生態は未だに謎が多いのですが、とてもユニークで、キーウィの卵は体重の4分の1にもなるほど巨大であることや、オスが2か月半も卵を孵化させるため温めることなども知られています。
一口にキーウィと言っても、ニュージーランド全体では5種類のキーウィが生息しています。簡単に、その5種類の説明をします!
ノーザン・ブラウン・キーウィ
ニュージーランドで最も数が多いノーザン・ブラウン・キーウィ。北島に約25,000羽生息しています。名前の通り、茶色い体をしています。お土産屋のぬいぐるみ等はこのブラウンキーウィがほとんどです。
グレート・スポテッド・キーウィ
最も体が大きいのがNZ南島に生息するグレート・スポテッド・キーウィ。体重は3キロを超えるとされ、キーウィの中でも最大級です。生息数は15,000羽ほどと言われています。
リトル・スポテッド・キーウィ
最も小さいキーウィは、リトル・スポテッド・キーウィ。体重は1~2キロ程度しかなく、名前の通り、体にマダラ模様が入っています。
サザン・ブラウン・キーウィ
ニュージーランド南端に位置するスチュアート島には、サザン・ブラウン・キーウィが生息しています。ノーザン・ブラウン・キーウィに非常に似ているため2000年までは同種とされていました。赤っぽい羽毛とクチバシが少し下に曲がっているのが特徴です。
オカリト・キーウィ
一番最近発見されたのは2003年に認定されたオカリト・キーウィという、南島の南西部の森にのみ生息する最もレアなキーウィです。全部で500羽ほどしか数が確認されておらず、実際に見るのは一般的には難しいです。

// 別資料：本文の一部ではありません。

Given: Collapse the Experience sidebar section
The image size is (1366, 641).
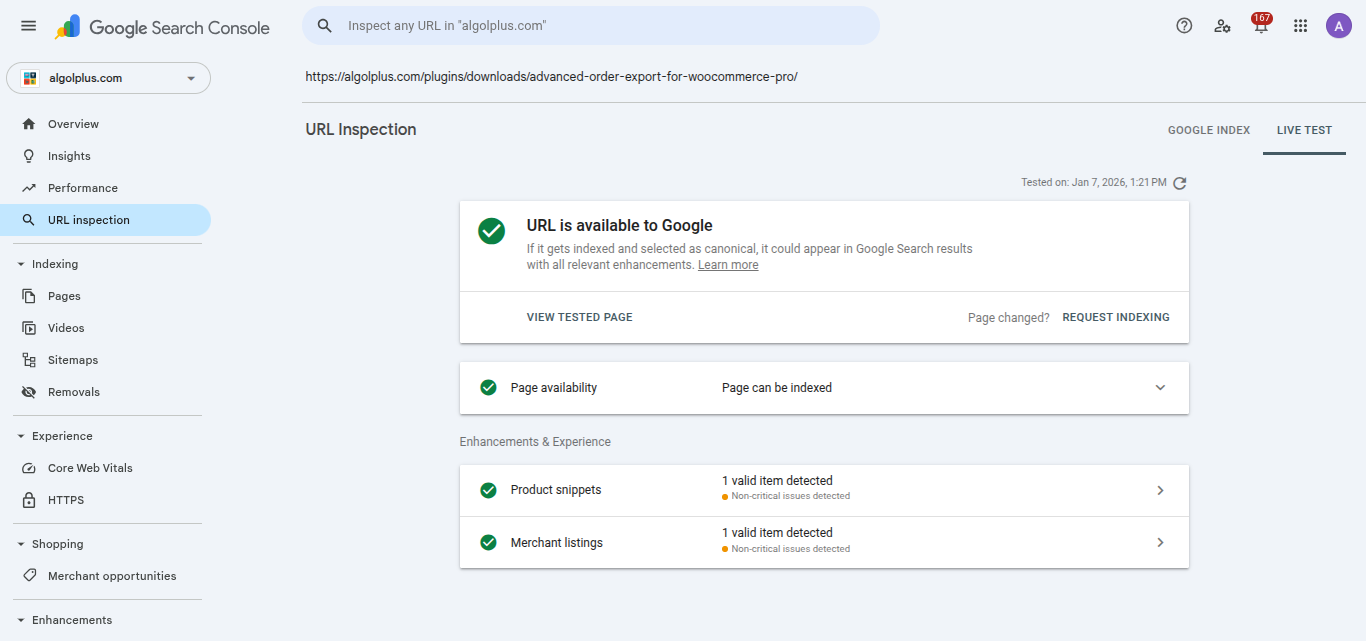Looking at the screenshot, I should point(21,436).
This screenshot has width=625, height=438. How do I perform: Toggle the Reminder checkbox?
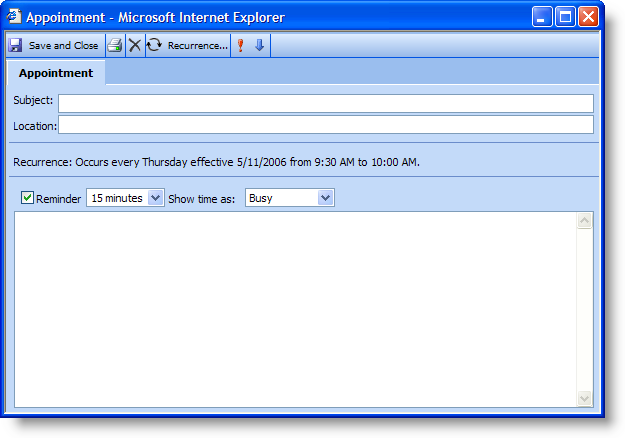pos(27,198)
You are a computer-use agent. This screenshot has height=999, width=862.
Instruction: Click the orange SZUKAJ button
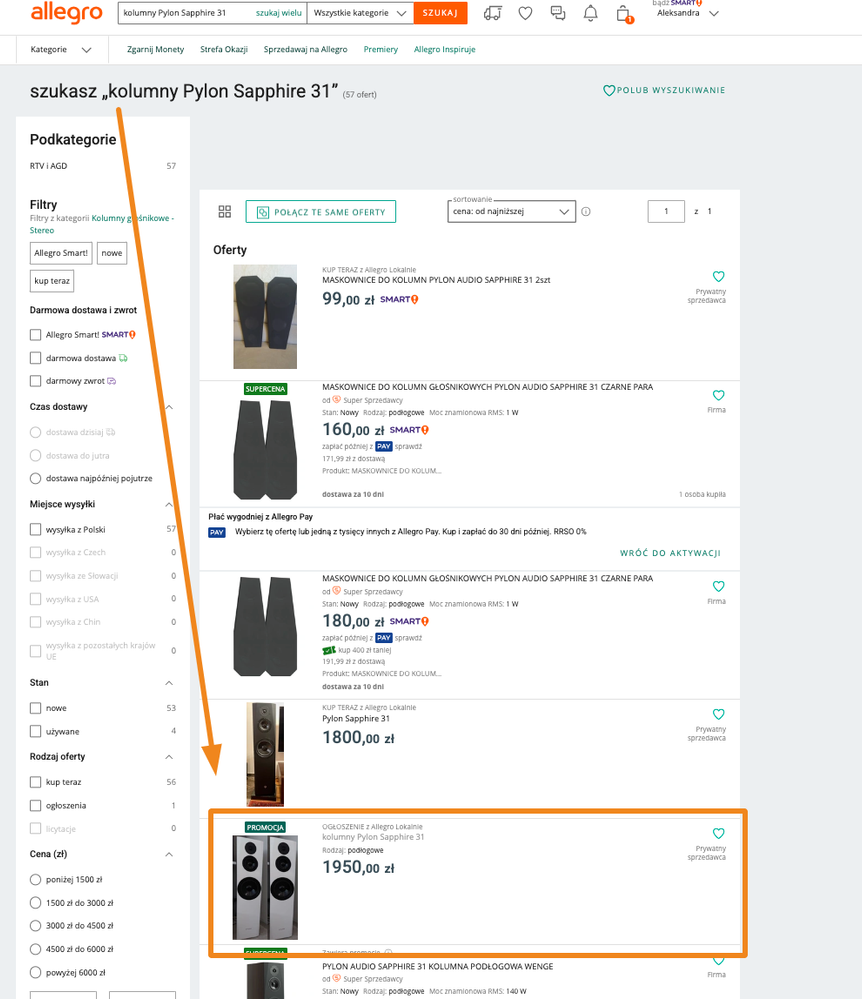click(x=440, y=13)
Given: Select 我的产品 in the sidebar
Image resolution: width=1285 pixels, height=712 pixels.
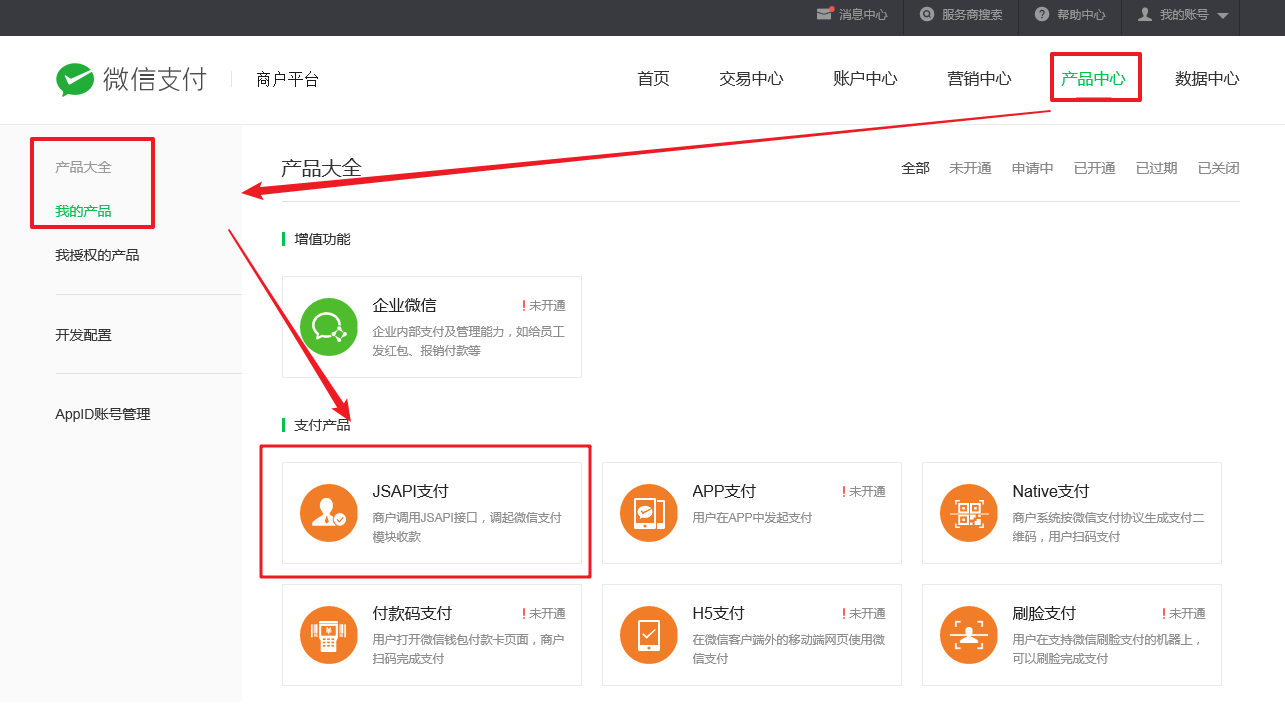Looking at the screenshot, I should (83, 211).
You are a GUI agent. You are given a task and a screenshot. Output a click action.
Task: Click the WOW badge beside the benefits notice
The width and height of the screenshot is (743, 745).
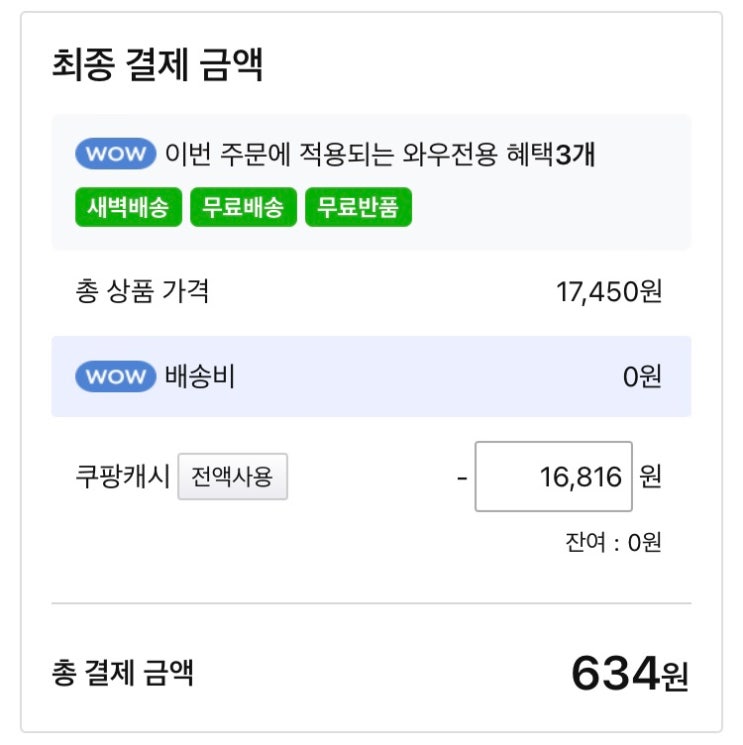click(115, 154)
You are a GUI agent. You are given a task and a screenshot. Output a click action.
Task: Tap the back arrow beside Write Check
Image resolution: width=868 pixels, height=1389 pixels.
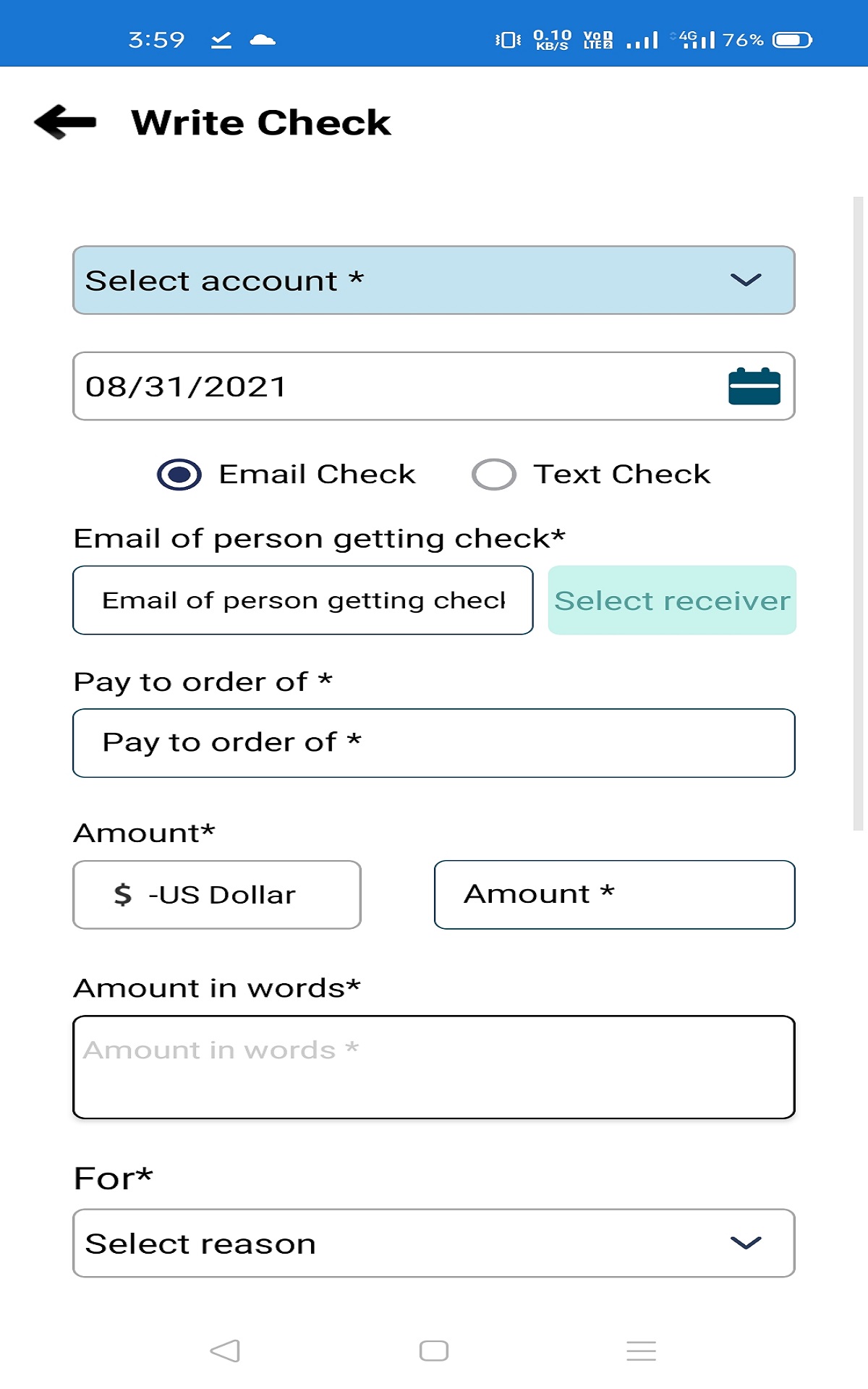pyautogui.click(x=64, y=122)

今でこそ生息数は増えてきましたが、人間の植民地化により絶滅危惧種となってしまっているキーウィ。ニュージーランドに来た際には是非会いに行ってください!
2.タカへ(Takahe)
クイナ科の飛べない鳥で羽根が美しいタカへは、第二次世界大戦後まで絶滅したと考えられていました。
保護活動が始まった現在は、ようやく300羽程に増えました。山地や森林の草地に単独か小さな家族群で生息しています。
最近では見ることができる場所も増えています。主な所ではオークランドのティリティリ・マタンギ島や、ウェリントンのジーランディア等があげられます。
3.プケコ(Pukeko)
そのタカへと見た目が瓜二つのプケコ。こちらは足が長く、スラッとしています。ニュージーランド全国に生息し、特に湖や湿地帯でよく見られます。
ちなみにマオリ族の伝説によると、先ほど述べたキーウィに使命を与えた神様の命令に背いたため、永遠に沼などの湿地帯で暮らすようになってしまったそう。
研究で、タカへとの違いはニュージーランドに飛来したのが遅いか早いかの違いだけだと分かっています(プケコがやってきたのはたかだか千年前。タカへは1千万年前)。
まだ飛行能力のあるプケコですが、タイムマシンがあれば、是非未来のプケコがタカへになっているのか確認して見たいものですね!
全国の公園や森林で見ることができます。
4.ウェカ(Weka)
日本名はニュージーランドクイナ。飛ぶことは無いながら、とても丈夫な脚をしており、走る事が得意です。
人間が介入するまでは、キウイやプケコとともに飛べない鳥として森をシェアするように生息していたと考えられています。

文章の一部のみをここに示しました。